**DATA FOR ANALYSIS**.
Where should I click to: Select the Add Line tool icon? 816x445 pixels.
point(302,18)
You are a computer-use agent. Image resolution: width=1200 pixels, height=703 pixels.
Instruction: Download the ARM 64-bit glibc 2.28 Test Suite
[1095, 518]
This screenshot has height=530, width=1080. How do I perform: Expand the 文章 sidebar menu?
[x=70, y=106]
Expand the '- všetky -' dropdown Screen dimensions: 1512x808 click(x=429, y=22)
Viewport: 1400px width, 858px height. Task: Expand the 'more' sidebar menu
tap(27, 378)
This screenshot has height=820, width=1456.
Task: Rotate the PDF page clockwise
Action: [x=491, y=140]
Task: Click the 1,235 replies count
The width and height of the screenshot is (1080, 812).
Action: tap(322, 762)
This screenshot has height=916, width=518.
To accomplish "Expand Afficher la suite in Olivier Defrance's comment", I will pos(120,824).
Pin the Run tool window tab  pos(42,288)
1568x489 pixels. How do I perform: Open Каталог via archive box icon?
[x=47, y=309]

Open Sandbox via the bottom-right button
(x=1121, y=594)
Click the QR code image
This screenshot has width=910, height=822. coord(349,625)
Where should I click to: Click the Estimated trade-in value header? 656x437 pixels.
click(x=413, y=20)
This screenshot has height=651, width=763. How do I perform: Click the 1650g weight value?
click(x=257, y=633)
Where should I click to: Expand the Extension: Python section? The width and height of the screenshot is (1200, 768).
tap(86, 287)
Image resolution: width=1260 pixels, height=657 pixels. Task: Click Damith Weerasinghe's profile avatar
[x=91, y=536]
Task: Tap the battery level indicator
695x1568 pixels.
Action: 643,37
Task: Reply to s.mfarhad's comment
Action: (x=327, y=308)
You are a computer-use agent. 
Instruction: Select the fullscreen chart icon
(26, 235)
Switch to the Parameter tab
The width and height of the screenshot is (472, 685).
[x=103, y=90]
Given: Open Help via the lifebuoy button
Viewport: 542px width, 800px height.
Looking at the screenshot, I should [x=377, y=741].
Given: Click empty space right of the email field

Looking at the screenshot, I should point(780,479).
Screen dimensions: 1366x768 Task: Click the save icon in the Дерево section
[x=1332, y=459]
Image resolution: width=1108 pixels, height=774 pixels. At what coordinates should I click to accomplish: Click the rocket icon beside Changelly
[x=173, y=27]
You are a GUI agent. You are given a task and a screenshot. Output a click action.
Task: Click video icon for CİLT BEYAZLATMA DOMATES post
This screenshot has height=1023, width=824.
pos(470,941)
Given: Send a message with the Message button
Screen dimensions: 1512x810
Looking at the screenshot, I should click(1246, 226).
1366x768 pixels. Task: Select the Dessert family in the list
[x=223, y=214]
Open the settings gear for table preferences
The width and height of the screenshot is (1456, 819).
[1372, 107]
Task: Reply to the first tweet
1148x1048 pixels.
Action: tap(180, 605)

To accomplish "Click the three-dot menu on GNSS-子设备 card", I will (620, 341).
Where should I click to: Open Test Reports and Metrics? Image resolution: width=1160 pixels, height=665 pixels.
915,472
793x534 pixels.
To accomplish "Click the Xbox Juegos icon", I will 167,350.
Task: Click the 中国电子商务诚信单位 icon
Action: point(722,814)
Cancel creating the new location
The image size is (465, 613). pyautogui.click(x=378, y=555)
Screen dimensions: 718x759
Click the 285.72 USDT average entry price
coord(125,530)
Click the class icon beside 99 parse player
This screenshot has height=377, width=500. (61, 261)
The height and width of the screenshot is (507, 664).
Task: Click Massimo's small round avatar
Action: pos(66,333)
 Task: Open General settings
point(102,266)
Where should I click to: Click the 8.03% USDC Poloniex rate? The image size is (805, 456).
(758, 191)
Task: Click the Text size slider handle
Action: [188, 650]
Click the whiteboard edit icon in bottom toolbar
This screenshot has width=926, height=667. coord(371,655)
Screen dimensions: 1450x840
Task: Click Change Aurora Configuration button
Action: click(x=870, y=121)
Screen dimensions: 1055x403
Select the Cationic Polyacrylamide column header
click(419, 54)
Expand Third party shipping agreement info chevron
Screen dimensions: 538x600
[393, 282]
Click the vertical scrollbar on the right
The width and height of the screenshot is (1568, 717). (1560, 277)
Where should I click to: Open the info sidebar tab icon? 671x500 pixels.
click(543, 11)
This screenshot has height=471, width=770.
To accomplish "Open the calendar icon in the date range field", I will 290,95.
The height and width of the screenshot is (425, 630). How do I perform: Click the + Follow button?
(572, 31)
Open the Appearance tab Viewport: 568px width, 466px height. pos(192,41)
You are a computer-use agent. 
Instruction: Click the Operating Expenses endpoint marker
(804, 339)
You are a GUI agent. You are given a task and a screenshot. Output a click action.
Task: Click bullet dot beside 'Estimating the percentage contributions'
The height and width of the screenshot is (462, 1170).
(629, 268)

**PROBLEM DETAILS**. Return the listing above exactly, line for line.

**TASK RESULT**.
Where should I click to: Select the Add Line tool icon? 816x445 pixels.
point(302,18)
You are a computer-use agent. Image resolution: width=1200 pixels, height=703 pixels.
Instruction: Download the ARM 64-bit glibc 2.28 Test Suite
[1095, 518]
This screenshot has height=530, width=1080. How do I perform: Expand the 文章 sidebar menu?
[x=70, y=106]
Expand the '- všetky -' dropdown Screen dimensions: 1512x808 click(x=429, y=22)
Viewport: 1400px width, 858px height. Task: Expand the 'more' sidebar menu
tap(27, 378)
This screenshot has height=820, width=1456.
Task: Rotate the PDF page clockwise
Action: [x=491, y=140]
Task: Click the 1,235 replies count
The width and height of the screenshot is (1080, 812).
Action: tap(322, 762)
This screenshot has height=916, width=518.
To accomplish "Expand Afficher la suite in Olivier Defrance's comment", I will pos(120,824).
Pin the Run tool window tab  pos(42,288)
1568x489 pixels. How do I perform: Open Каталог via archive box icon?
[x=47, y=309]

Open Sandbox via the bottom-right button
(x=1121, y=594)
Click the QR code image
This screenshot has width=910, height=822. coord(349,625)
Where should I click to: Click the Estimated trade-in value header? 656x437 pixels.
click(x=413, y=20)
This screenshot has height=651, width=763. How do I perform: Click the 1650g weight value?
click(x=257, y=633)
Where should I click to: Expand the Extension: Python section? The width and height of the screenshot is (1200, 768).
tap(86, 287)
Image resolution: width=1260 pixels, height=657 pixels. Task: Click Damith Weerasinghe's profile avatar
[x=91, y=536]
Task: Tap the battery level indicator
695x1568 pixels.
Action: 643,37
Task: Reply to s.mfarhad's comment
Action: (x=327, y=308)
You are a computer-use agent. 
Instruction: Select the fullscreen chart icon
(26, 235)
Switch to the Parameter tab
The width and height of the screenshot is (472, 685).
[x=103, y=90]
Given: Open Help via the lifebuoy button
Viewport: 542px width, 800px height.
Looking at the screenshot, I should [x=377, y=741].
Given: Click empty space right of the email field

Looking at the screenshot, I should point(780,479).
Screen dimensions: 1366x768 Task: Click the save icon in the Дерево section
[x=1332, y=459]
Image resolution: width=1108 pixels, height=774 pixels. At what coordinates should I click to accomplish: Click the rocket icon beside Changelly
[x=173, y=27]
You are a GUI agent. You are given a task and a screenshot. Output a click action.
Task: Click video icon for CİLT BEYAZLATMA DOMATES post
This screenshot has height=1023, width=824.
pos(470,941)
Given: Send a message with the Message button
Screen dimensions: 1512x810
Looking at the screenshot, I should click(1246, 226).
1366x768 pixels. Task: Select the Dessert family in the list
[x=223, y=214]
Open the settings gear for table preferences
The width and height of the screenshot is (1456, 819).
[1372, 107]
Task: Reply to the first tweet
1148x1048 pixels.
Action: tap(180, 605)

To accomplish "Click the three-dot menu on GNSS-子设备 card", I will (620, 341).
Where should I click to: Open Test Reports and Metrics? Image resolution: width=1160 pixels, height=665 pixels.
915,472
793x534 pixels.
To accomplish "Click the Xbox Juegos icon", I will 167,350.
Task: Click the 中国电子商务诚信单位 icon
Action: point(722,814)
Cancel creating the new location
The image size is (465, 613). pyautogui.click(x=378, y=555)
Screen dimensions: 718x759
Click the 285.72 USDT average entry price
coord(125,530)
Click the class icon beside 99 parse player
This screenshot has height=377, width=500. (61, 261)
The height and width of the screenshot is (507, 664).
Task: Click Massimo's small round avatar
Action: pos(66,333)
 Task: Open General settings
point(102,266)
Where should I click to: Click the 8.03% USDC Poloniex rate? The image size is (805, 456).
(758, 191)
Task: Click the Text size slider handle
Action: [188, 650]
Click the whiteboard edit icon in bottom toolbar
This screenshot has width=926, height=667. coord(371,655)
Screen dimensions: 1450x840
Task: Click Change Aurora Configuration button
Action: click(x=870, y=121)
Screen dimensions: 1055x403
Select the Cationic Polyacrylamide column header
click(419, 54)
Expand Third party shipping agreement info chevron
Screen dimensions: 538x600
[393, 282]
Click the vertical scrollbar on the right
The width and height of the screenshot is (1568, 717). (1560, 277)
Where should I click to: Open the info sidebar tab icon? 671x500 pixels.
click(543, 11)
This screenshot has height=471, width=770.
To accomplish "Open the calendar icon in the date range field", I will 290,95.
The height and width of the screenshot is (425, 630). How do I perform: Click the + Follow button?
(572, 31)
Open the Appearance tab Viewport: 568px width, 466px height. pos(192,41)
You are a computer-use agent. 
Instruction: Click the Operating Expenses endpoint marker
(804, 339)
You are a GUI agent. You are given a task and a screenshot. Output a click action.
Task: Click bullet dot beside 'Estimating the percentage contributions'
The height and width of the screenshot is (462, 1170).
(629, 268)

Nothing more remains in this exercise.